Arbeitsagentur: Regierungen schönen Statistik mit neuen Regeln Zur Großansicht
ddp

Arbeitsagentur: Regierungen schönen Statistik mit neuen Regeln

Hamburg - Ein böser, aber treffender Spruch über Politiker geht wie folgt: Sie benutzen Statistiken so wie Betrunkene Laternenpfähle - nicht zur Erhellung, sondern um sich daran festzuhalten. Besonders leidenschaftlich machen sie dies seit jeher bei der Arbeitslosenstatistik. Jede Arbeitsministerin, jeder Kanzler stellt sich gern vor die Kameras und feiert den neuesten "Erfolg" der Regierung. Man sei froh, dass die Zahl der Menschen ohne Job nun unter drei Millionen liege, heißt es dann. Oder: Eine so niedrige Quote gab es zuletzt vor der Wiedervereinigung.

Doch nun zeigt sich wieder einmal, wie absurd solche Erfolgsmeldungen sind. An diesem Freitag wurde bekannt, dass in der offiziellen Zahl von 2,7 Millionen mehr als 100.000 Arbeitslose fehlen. Das teilte das Arbeitsministerium auf eine Anfrage der Grünen-Fraktion bekannt. Hintergrund ist, dass Menschen über 58 Jahre, die mindestens ein Jahr Hartz IV beziehen und kein Jobangebot bekommen haben, nicht mehr als arbeitslos gezählt werden. Obwohl sie es faktisch natürlich sind.

Bei Opposition und Sozialverbänden löste die Meldung Empörung aus: Die Grünen-Abgeordnete Brigitte Pothmer warf der Regierung in der "Süddeutschen Zeitung" vor, die Probleme auf dem Arbeitsmarkt zu verschleiern.
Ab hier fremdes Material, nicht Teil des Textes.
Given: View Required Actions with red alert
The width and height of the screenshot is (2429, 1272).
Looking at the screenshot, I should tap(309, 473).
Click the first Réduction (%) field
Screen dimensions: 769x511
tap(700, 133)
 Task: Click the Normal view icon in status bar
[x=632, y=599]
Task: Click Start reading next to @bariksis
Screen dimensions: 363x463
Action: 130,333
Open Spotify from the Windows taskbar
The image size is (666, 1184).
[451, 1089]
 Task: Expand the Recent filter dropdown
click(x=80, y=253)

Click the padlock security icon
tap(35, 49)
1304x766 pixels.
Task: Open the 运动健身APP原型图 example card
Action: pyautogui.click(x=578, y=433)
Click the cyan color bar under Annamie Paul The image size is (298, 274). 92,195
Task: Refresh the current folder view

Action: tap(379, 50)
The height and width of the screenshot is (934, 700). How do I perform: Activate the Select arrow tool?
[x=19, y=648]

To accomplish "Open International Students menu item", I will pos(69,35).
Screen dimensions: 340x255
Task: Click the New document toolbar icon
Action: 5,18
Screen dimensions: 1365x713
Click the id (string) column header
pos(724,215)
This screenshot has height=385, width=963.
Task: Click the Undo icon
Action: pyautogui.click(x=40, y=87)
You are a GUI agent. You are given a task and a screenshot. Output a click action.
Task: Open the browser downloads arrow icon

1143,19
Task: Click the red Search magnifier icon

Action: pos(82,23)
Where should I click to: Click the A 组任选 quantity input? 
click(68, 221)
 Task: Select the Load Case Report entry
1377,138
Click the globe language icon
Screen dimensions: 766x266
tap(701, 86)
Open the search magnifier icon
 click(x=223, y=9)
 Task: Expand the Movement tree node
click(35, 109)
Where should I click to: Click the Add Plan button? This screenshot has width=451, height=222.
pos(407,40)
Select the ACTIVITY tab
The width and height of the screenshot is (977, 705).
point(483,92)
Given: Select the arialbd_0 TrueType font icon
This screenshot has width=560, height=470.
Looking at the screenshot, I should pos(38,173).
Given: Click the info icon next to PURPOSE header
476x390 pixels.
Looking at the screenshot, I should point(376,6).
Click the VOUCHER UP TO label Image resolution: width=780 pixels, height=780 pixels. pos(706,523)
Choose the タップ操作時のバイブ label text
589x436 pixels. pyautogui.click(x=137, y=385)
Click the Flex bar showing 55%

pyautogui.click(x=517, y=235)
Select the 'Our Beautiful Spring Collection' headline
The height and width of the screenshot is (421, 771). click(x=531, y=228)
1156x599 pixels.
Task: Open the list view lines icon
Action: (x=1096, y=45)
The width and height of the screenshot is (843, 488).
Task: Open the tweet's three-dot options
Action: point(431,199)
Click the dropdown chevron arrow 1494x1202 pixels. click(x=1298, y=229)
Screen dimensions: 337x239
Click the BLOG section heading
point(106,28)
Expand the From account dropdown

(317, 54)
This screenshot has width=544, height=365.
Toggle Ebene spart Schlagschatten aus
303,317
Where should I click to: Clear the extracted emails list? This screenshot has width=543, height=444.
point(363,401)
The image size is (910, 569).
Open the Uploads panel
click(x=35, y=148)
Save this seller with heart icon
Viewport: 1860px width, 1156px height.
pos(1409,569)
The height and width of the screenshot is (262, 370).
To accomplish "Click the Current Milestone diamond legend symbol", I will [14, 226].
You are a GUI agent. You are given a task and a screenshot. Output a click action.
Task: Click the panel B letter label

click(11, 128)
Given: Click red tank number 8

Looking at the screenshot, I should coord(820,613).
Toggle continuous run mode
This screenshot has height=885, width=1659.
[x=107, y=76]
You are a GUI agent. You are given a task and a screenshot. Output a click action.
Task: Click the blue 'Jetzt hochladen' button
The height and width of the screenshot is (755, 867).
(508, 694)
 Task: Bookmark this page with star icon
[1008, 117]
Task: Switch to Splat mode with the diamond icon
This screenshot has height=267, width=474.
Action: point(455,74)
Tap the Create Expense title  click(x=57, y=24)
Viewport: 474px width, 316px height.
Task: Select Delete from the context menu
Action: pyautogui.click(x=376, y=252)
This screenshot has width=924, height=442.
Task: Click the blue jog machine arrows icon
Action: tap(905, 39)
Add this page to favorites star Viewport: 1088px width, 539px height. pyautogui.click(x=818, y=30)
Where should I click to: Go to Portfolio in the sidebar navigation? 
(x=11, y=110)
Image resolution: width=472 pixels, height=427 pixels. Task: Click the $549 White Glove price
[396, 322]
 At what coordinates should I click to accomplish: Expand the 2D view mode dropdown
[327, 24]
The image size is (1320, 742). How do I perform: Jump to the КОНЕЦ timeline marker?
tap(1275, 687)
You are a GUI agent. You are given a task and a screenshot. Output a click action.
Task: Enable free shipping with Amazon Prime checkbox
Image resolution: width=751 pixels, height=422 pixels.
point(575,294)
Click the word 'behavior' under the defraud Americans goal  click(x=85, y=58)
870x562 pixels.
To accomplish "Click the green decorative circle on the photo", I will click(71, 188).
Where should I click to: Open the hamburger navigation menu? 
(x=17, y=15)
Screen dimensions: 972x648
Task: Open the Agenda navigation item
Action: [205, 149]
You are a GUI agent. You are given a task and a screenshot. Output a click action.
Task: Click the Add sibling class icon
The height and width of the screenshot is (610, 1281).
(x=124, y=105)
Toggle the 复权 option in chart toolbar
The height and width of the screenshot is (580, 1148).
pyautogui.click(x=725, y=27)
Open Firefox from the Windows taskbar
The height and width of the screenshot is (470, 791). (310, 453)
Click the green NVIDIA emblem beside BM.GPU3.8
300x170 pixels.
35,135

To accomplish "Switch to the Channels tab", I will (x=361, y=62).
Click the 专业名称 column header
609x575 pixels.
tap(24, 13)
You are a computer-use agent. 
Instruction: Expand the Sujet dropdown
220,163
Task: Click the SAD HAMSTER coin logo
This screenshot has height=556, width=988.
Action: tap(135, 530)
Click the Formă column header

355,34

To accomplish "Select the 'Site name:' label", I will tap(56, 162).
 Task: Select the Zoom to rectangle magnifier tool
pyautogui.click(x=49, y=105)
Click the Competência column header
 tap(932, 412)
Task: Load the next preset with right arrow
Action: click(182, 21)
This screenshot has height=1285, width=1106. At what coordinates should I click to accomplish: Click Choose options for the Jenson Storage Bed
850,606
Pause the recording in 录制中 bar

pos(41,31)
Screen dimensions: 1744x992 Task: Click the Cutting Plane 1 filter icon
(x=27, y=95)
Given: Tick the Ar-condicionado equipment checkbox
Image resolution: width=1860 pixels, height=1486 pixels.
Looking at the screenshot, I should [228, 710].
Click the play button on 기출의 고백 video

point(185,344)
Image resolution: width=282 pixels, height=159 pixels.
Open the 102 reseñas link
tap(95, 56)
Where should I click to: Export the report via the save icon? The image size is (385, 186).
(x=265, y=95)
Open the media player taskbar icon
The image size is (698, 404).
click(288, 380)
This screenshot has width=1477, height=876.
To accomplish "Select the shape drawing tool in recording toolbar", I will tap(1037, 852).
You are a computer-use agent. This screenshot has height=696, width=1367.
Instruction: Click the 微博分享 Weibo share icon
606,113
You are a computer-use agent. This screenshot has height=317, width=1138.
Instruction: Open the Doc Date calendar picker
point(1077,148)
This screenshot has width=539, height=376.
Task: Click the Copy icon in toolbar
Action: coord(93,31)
Ein Sprecher des Erwerbslosen Forums sagte, Arbeitsministerin Ursula von der Leyen müsse "aus ihrem Schönwettertraum aufwachen" und anerkennen, dass in der Arbeitsmarkt- und Sozialpolitik nichts gut sei.

Die "verschwundenen" 100.000 Arbeitslosen beruhen auf einer Gesetzesänderung von 2008. Der Kniff ist also nicht der aktuellen schwarz-gelben Regierung eingefallen, sondern der Großen Koalition aus Union und SPD. Ein Blick ins Archiv zeigt zudem: Beim Frisieren der Arbeitslosenstatistik zeigten sich auch die Regierungen Kohl und Schröder einfallsreich. Eine Auflistung der Bundesagentur für Arbeit (BA) zeigt, dass in den vergangenen Jahren immerhin 18 Maßnahmen die Messung der Arbeitslosigkeit verändert haben.

Eine kleine Auswahl:

  • Im Januar 1986 tritt ein Gesetz in Kraft, wonach Empfänger von Arbeitslosenhilfe nicht mehr als Arbeitslose gezählt werden, wenn sie Erziehungsgeld bekommen und wegen eines Kindes nicht mehr verfügbar sein müssen. Die Regel lief 1997 aus.
  • Arbeitsminister Norbert Blüm (CDU) gibt 1992 die Anweisung, Asylbewerber und ihre Angehörigen erst dann in die Statistik aufzunehmen, wenn sie staatliche Leistungen beziehen.
  • Wer Arbeitslosenhilfe bekommt und eine gemeinnützige Arbeit übernimmt, wird ab Mitte 1994 nicht mehr als arbeitslos gezählt.
  • Unter Arbeitsminister Wolfgang Clement (SPD) fallen Teilnehmer an Trainings- und Eingliederungsmaßnahmen aus der Statistik. Die Regel gilt seit Januar 2004.
  • Parteifreund Olaf Scholz veranlasst 2008, dass Jobsuchende, die von privaten Vermittlern betreut werden, nicht mehr als arbeitslos gezählt werden.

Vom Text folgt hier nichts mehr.